## THINGS TO DO
- 1) In the excerpt on the two ways of writing Rust, what does the recent article recommend using for shared state?
- 2) Reproduce the excerpt on the two ways of writing Rust from "The first is" up to and including "bug that matters.".

There are two ways to write Rust, and conflating them is responsible for most of the language’s reputation for difficulty.
The first is library Rust: code on crates.io that must be maximally flexible, zero-copy where possible, and lifetime-annotated wherever references cross struct boundaries. The second is application Rust: a binary you ship that nobody wraps in another crate, where owned types are free to use everywhere and the compiler still prevents every category of memory safety bug that matters.
Most tutorials, and most of the “Rust is painful” discourse, describe the first kind. A recent article at hamy.xyz lays out the alternative directly: embrace owned types, use Arc<Mutex<T>> for shared state, reach for anyhow for errors, and stop fighting the borrow checker on problems that don’t need that fight. The framing is 80% of the benefits with 20% of the pain. That ratio is roughly right, but the interesting question is which 80% you’re getting and whether it matters.

## SOURCE DATA
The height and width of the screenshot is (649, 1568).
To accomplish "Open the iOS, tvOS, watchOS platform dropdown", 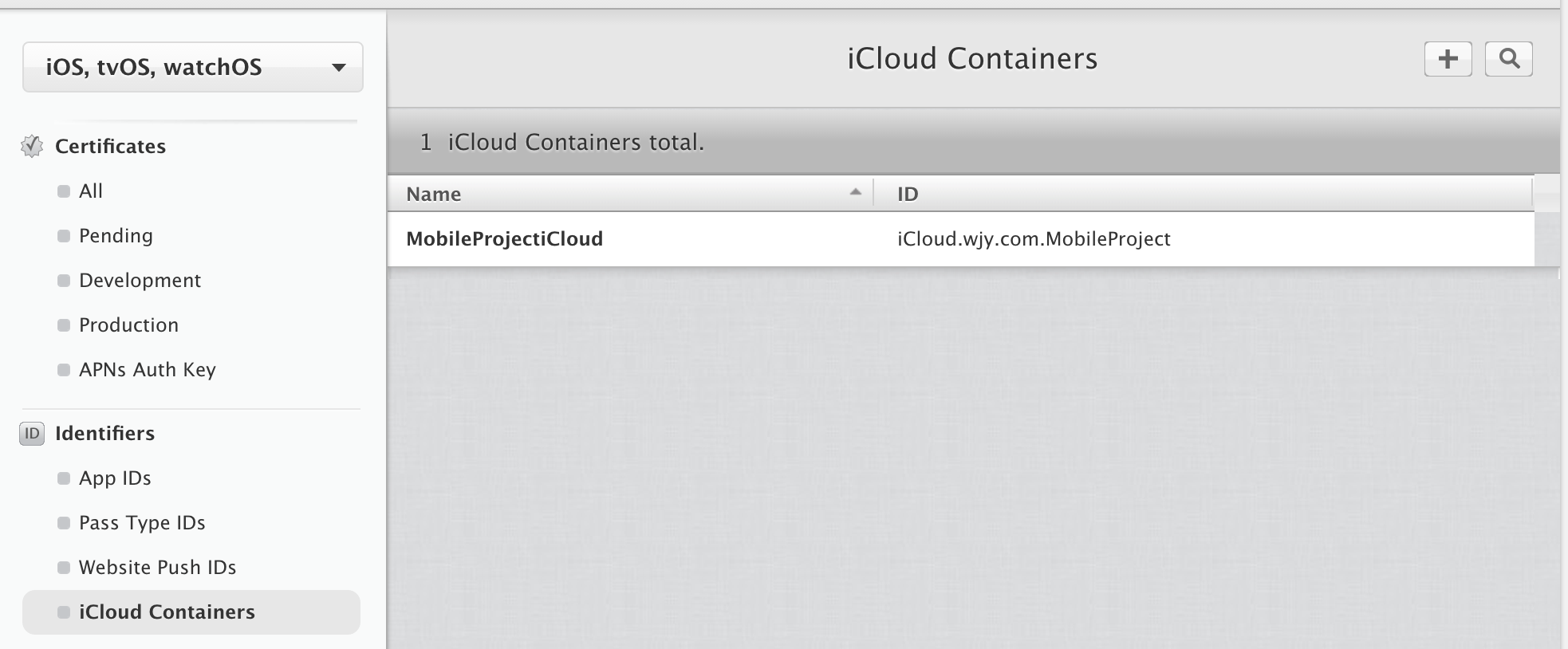I will (193, 67).
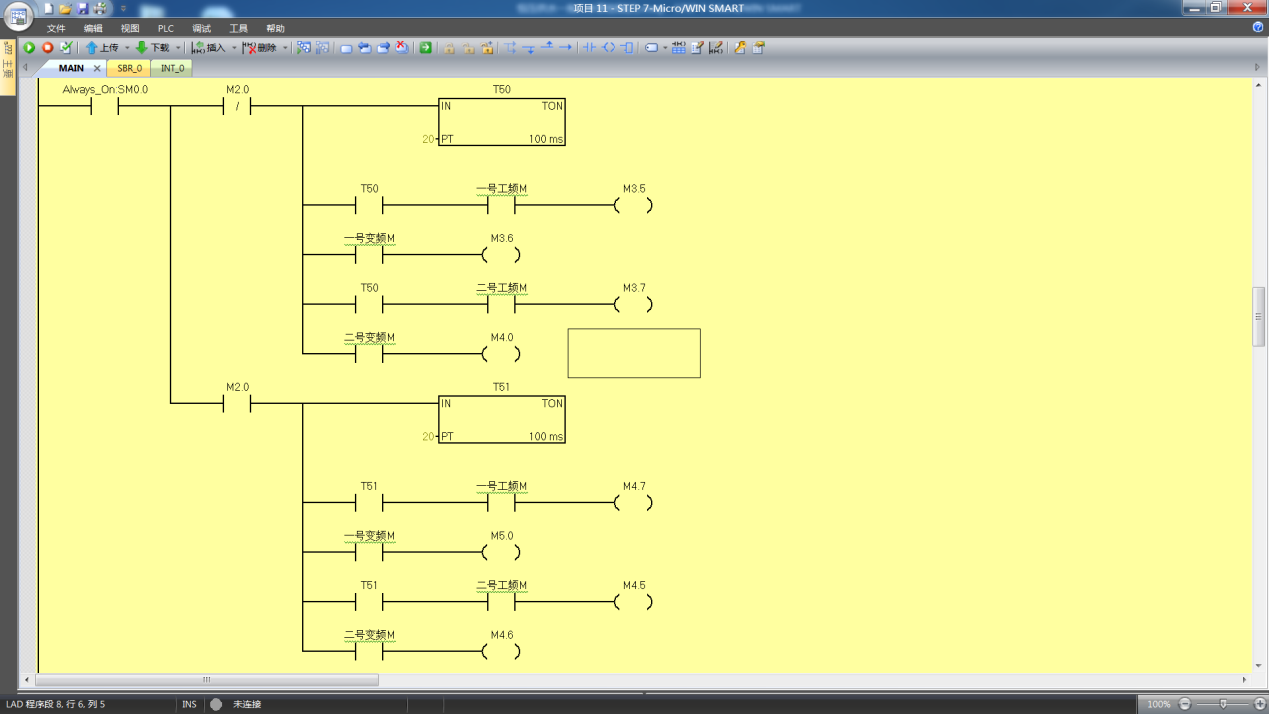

## CORRECT ANSWERS
- 1) Arc<Mutex<T>>

- 2)
The first is library Rust: code on crates.io that must be maximally flexible, zero-copy where possible, and lifetime-annotated wherever references cross struct boundaries. The second is application Rust: a binary you ship that nobody wraps in another crate, where owned types are free to use everywhere and the compiler still prevents every category of memory safety bug that matters.